No último dia 18 de agosto, Zélia foi homenageada na universidade com o plantio de um baobá, árvore de importância simbólica para diferentes povos africanos. Na ocasião, a UFPA destacou que a professora foi fundamental para a construção de uma instituição mais plural, inclusiva e comprometida com a igualdade racial. Emocionada no evento, ela afirmou que o baobá representava ancestralidade, memória e aqueles que vieram antes.
Zélia atuou contra o racismo e defendeu a ampliação do acesso e da permanência de grupos historicamente excluídos do ensino superior. Foi vice-reitora da UFPA entre 1993 e 1997 e recebeu, em 2019, o título de professora emérita de Antropologia e Ciências Sociais. No evento do baobá, o reitor Gilmar Pereira da Silva disse que Zélia era uma referência e um símbolo, mas nunca deixou de cultivar relações humanas e o cuidado com as pessoas.

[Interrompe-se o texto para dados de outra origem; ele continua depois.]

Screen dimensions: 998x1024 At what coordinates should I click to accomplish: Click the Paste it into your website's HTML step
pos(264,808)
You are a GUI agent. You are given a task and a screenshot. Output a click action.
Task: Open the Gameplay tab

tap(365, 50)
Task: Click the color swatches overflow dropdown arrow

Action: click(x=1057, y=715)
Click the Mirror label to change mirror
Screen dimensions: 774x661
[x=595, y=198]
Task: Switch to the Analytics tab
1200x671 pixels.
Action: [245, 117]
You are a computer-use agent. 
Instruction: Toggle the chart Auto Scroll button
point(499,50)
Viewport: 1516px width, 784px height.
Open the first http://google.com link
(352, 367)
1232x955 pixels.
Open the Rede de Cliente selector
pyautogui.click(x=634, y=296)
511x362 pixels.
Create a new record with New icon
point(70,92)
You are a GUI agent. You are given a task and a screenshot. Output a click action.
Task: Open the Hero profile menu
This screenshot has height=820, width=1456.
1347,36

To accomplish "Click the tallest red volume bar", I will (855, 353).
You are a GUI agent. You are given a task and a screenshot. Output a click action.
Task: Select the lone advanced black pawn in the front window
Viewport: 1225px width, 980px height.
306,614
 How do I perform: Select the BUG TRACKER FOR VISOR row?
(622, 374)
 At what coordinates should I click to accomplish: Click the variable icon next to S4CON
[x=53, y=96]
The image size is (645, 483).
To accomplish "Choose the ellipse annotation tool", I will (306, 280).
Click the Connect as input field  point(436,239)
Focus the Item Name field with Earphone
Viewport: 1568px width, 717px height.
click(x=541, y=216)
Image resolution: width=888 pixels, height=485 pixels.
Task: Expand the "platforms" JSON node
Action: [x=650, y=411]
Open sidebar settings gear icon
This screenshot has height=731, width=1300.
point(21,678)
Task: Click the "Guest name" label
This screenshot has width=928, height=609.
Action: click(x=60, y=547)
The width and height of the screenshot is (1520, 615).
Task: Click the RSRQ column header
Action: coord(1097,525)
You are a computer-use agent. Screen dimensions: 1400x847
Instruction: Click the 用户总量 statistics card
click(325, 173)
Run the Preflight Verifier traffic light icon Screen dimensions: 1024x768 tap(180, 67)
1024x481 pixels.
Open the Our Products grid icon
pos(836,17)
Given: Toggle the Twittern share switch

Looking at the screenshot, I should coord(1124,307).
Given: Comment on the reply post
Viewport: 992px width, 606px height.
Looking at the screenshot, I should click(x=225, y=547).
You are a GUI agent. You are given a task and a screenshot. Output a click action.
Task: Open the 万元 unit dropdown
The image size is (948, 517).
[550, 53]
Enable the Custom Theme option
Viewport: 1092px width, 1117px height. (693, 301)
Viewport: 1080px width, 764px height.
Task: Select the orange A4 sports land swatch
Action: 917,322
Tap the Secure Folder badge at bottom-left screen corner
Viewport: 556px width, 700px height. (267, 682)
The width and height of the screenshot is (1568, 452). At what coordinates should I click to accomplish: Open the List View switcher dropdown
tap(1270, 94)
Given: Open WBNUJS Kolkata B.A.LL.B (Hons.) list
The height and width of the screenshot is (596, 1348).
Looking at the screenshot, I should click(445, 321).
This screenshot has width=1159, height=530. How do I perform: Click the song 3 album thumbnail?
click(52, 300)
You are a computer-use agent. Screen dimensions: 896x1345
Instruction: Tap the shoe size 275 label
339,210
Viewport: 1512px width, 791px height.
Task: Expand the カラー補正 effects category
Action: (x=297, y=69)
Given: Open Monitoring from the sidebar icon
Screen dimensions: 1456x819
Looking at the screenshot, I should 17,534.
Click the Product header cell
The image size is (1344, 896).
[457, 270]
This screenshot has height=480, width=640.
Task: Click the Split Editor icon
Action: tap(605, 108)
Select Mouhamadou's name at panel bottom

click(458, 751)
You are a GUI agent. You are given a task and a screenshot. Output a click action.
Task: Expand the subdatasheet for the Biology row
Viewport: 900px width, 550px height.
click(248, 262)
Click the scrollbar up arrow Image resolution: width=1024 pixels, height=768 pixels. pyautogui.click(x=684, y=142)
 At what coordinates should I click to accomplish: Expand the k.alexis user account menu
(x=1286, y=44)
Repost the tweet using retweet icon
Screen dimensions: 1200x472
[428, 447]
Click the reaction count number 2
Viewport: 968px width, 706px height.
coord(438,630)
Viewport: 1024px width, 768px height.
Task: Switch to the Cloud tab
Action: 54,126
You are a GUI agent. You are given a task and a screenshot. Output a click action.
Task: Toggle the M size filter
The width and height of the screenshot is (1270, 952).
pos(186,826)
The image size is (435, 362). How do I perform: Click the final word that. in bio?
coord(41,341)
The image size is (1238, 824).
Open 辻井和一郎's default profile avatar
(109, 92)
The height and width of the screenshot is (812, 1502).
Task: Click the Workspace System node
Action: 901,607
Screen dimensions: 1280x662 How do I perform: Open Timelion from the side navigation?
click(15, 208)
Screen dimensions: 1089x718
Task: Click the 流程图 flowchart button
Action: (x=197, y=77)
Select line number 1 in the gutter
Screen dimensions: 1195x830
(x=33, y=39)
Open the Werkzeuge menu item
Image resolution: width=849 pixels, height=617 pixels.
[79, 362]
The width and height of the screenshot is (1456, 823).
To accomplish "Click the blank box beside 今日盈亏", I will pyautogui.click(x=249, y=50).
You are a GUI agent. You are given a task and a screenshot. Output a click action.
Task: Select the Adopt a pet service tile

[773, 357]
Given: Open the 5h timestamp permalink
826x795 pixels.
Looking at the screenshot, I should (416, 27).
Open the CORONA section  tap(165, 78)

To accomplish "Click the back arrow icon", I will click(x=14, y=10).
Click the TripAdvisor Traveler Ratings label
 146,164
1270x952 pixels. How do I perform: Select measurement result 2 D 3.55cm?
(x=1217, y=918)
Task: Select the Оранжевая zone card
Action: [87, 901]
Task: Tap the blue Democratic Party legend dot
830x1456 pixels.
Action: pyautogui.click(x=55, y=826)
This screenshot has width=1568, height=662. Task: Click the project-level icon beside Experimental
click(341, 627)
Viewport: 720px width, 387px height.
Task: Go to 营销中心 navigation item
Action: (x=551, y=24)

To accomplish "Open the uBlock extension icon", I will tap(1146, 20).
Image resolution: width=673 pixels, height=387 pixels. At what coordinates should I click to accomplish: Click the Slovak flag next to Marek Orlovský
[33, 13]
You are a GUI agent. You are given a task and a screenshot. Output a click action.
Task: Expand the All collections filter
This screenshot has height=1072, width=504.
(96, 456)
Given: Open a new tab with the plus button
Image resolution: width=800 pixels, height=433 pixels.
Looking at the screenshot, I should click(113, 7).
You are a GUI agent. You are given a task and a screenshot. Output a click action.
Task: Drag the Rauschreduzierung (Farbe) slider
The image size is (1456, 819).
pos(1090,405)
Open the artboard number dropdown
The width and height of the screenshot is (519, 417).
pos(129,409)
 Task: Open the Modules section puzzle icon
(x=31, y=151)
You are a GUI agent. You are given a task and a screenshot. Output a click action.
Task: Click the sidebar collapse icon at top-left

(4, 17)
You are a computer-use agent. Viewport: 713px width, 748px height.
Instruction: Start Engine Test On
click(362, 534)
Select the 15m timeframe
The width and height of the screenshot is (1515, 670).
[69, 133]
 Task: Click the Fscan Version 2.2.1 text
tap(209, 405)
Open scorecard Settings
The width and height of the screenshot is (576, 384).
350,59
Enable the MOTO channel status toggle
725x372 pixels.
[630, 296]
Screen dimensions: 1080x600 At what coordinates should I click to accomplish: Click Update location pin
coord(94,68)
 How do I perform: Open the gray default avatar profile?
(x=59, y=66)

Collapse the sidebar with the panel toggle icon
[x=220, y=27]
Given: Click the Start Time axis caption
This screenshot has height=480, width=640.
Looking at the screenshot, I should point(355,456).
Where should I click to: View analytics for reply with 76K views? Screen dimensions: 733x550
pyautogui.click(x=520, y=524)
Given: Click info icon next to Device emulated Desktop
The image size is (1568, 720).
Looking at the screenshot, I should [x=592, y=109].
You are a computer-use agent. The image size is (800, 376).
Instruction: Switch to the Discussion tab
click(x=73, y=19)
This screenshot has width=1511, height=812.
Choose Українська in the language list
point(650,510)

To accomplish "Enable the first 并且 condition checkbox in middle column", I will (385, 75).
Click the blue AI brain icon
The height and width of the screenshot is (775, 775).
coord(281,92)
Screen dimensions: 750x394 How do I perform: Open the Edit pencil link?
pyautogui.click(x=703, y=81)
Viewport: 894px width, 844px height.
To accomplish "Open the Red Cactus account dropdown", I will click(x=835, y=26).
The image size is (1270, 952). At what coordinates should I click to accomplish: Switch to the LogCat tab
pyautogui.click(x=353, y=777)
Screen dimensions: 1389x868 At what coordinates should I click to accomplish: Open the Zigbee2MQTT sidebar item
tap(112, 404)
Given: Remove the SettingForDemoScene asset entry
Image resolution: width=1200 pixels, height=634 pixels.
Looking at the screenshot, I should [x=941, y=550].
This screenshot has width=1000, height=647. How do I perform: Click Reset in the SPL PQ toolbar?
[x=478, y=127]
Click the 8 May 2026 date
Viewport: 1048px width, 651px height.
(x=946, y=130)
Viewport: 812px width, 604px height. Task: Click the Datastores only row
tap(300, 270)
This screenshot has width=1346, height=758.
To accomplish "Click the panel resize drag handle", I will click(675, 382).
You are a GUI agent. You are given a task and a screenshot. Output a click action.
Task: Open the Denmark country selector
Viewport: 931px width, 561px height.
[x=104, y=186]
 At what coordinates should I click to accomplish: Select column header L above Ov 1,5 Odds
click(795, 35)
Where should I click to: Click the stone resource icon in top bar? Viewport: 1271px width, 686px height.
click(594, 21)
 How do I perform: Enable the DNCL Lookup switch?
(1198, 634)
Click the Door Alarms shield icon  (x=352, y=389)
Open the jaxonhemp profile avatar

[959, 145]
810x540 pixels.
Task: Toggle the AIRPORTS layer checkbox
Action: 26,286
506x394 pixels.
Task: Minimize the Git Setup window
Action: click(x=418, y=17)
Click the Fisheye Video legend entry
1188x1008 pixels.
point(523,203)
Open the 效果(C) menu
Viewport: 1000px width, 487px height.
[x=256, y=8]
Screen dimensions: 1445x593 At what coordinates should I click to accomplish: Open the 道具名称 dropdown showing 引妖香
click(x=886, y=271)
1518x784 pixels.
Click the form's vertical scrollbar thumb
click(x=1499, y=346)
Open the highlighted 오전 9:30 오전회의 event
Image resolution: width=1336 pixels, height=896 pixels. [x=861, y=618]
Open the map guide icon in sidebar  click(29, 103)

A historiadora Janira Sodré, fundadora do Instituto Pretas e secretária executiva da Articulação de Organizações de Mulheres Negras Brasileiras (AMNB), afirmou que a professora foi “insurgente” e ensinou a nortear o olhar sobre o país ao dar protagonismo às mulheres da Amazônia Negra. O professor Jonas Pinheiro, pesquisador da área de educação, destacou que ela foi decisiva na luta pelas cotas raciais, pelo processo seletivo especial quilombola e pelo respeito aos saberes tradicionais. A cantora Gaby Amarantos também lamentou a perda e agradeceu os ensinamentos da cientista.
Zélia nasceu em 1951, em uma fazenda de gado em Soure, na Ilha do Marajó, filha de mãe solteira de 15 anos. A família mudou-se para a periferia de Belém, onde a mãe trabalhava como empregada doméstica. Segundo a UFPA, a menina Zélia estudou em escolas públicas e sofreu racismo pela cor da pele e pelo cabelo crespo. Ela dizia ter aprendido com a avó a não baixar a cabeça e a impor sua presença em qualquer lugar.